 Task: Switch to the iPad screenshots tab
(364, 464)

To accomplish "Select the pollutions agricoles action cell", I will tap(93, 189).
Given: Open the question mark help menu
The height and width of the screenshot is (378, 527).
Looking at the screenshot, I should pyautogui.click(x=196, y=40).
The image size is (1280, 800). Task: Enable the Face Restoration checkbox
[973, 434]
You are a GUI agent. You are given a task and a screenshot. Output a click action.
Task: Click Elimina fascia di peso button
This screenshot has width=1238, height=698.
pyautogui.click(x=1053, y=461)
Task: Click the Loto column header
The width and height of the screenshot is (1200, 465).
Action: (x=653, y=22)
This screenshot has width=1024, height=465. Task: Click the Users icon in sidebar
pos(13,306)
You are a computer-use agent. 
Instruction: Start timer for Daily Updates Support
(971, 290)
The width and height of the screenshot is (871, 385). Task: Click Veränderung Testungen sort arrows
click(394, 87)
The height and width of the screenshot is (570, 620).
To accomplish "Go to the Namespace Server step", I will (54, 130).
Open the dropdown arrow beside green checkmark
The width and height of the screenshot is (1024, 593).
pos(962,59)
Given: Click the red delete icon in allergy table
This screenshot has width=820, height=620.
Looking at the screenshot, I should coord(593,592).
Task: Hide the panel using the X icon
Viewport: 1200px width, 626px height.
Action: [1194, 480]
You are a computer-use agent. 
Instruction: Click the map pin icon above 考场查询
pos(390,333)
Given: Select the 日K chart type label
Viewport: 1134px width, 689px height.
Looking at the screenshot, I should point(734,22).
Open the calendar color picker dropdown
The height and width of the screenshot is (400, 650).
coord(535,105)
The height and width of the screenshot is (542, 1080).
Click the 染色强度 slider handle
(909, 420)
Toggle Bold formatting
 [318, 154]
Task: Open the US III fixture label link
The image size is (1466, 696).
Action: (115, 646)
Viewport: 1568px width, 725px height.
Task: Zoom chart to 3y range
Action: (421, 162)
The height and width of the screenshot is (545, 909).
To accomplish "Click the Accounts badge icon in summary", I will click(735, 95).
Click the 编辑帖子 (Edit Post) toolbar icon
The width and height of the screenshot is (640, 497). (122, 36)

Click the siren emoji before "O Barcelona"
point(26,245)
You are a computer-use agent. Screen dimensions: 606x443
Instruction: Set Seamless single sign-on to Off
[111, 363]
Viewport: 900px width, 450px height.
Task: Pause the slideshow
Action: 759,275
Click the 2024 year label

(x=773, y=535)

• _DIRECTIONS FOR THIS TASK_: Looking at the listing above, count each line that contains the word "agent" and write the number with nothing else.

• _EXERCISE RESPONSE_: 4